Мысли мыслят себя: мысли вырвались из обычного круга сознанья; он — рвется потоком клокочущих образов; топится стылое "я", рас­творяясь в мысли; "я" — схвачено, вырвано, унесено, при попытке вернуться и вынырнуть на поверхность, оно попадает в чужое сознание.

Опыты упражнения с мыслью перемещают границы сознания и на­учают, ныряя в источники мысли, выныривать: в ближнего; переживать в его "я" и ему говорить:

"Я есмь ты".

Научают, ныряя обратно, опять возвращаться в свой мозг, смутной памятью о состоянии сознания, смежного с вами (извне обведенного черепом); и ясномыслие это растет.

9

Рассуждения о культуре у гениев — обостренны до крайности; и вы­ражаются в кончике идейного лезвия: в афоризме, — сжимающем биб­лиотеки... ненаписанных книг, приподнимая завесу над будущим.

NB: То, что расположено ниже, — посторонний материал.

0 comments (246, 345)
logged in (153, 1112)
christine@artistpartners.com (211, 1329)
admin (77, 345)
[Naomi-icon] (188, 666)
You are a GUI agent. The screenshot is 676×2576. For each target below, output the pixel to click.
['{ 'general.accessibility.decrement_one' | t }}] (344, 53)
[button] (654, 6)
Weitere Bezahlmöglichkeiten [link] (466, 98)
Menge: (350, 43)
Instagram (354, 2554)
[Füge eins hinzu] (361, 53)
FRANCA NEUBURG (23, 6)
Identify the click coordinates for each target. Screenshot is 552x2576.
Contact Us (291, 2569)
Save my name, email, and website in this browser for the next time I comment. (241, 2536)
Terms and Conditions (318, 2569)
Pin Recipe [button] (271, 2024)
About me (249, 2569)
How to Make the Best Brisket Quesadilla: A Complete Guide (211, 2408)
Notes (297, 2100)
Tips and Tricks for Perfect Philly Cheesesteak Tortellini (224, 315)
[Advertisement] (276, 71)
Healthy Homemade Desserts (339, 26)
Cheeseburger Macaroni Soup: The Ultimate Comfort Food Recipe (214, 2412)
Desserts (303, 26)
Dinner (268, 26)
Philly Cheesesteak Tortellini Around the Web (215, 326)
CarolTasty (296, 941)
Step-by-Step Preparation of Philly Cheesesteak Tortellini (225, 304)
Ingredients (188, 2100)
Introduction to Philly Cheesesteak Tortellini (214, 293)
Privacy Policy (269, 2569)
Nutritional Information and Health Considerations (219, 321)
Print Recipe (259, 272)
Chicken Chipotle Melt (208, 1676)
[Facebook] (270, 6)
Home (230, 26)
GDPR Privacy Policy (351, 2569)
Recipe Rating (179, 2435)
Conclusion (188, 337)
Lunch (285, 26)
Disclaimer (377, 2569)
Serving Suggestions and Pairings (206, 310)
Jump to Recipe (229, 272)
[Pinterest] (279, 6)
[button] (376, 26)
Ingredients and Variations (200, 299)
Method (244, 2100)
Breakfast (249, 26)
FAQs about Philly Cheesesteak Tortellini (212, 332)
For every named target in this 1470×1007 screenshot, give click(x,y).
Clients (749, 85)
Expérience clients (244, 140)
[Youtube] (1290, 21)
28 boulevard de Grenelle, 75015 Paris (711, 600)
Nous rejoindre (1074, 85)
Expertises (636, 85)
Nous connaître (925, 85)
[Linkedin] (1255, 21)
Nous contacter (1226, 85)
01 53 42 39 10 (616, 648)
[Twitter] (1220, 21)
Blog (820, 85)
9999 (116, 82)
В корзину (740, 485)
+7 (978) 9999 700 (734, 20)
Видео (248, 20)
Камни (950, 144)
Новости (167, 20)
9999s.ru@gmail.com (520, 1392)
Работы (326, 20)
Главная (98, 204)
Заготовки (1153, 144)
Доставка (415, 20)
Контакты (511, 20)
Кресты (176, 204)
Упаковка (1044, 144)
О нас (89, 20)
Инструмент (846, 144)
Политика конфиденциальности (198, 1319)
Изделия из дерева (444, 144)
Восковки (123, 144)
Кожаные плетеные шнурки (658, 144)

"Происхожденье трагедии", например, — афоризм; в нем глаголет дух времени; горний глагол непрерывен; и Ницше расслышал случайную фразу его в новом взгляде на Грецию; сколько осталось непонятым Ницше! Умей мы подняться на круги XX века, покажется нам, будто истины этого века принадлежат XV веку; воистину, нет ничего величавее современных событий; под ними, увы, разумеют далекое прошлое, переваренное желудочным соком ничтожных душонок; "продукты" культуры, в которой живем мы, — суть отбросы.

Мне предстоят рои истин; они — только холмики, от которых встает горный кряж современности; но современники холмики эти, увы, признают "горизонтами будущего"; в худшем случае называют они эти давности истин химерою; что сказали б они, если б подлинно "современность" предстала б их взору? Меня осмеяли когда-то: теперь опираются часто на книги мои, вызывая во мне инстинктивнейший жест: от себя самого отказаться; воистину — книги мои лишь рассказ о "предметах", доступных вниманию каждого; но к наблюдаемым фактам внимания нет.

265

Говорил я когда-то: "посмотрите: вот туча", — смеялись; и вот проходили года: разражалися громы; и вместо того, чтоб поверить "предметам" моих наблюдений, мои почитатели расставляют теперь тяжелейшие томы: вот здесь — "Символизм", а вот там — "Петербург"; горизонт моих видений нарочно закрыт от их взгляда: моими страница­ми; на горизонте познания — новая бурная жизнь: солнце всходит, заходит; и зори блистают, и тучи встают; то, чему говорю: "современ­ность", является химерой для всех.

10

Лет чрез двадцать — откроется, что: Августин — протестант; и в нем нет католичности; через него изливается в средневековье Плотин; он таит в себе "Фауста", Гете и "Вагнера-Канта"; в нем — вздох фуги Баха; тончайшее сочетание "современностей" поздней эпохи уже современно: в начале эпохи; наши дни затаил шестой век; Августин с ним сравнялся: все прочие отставали от времени.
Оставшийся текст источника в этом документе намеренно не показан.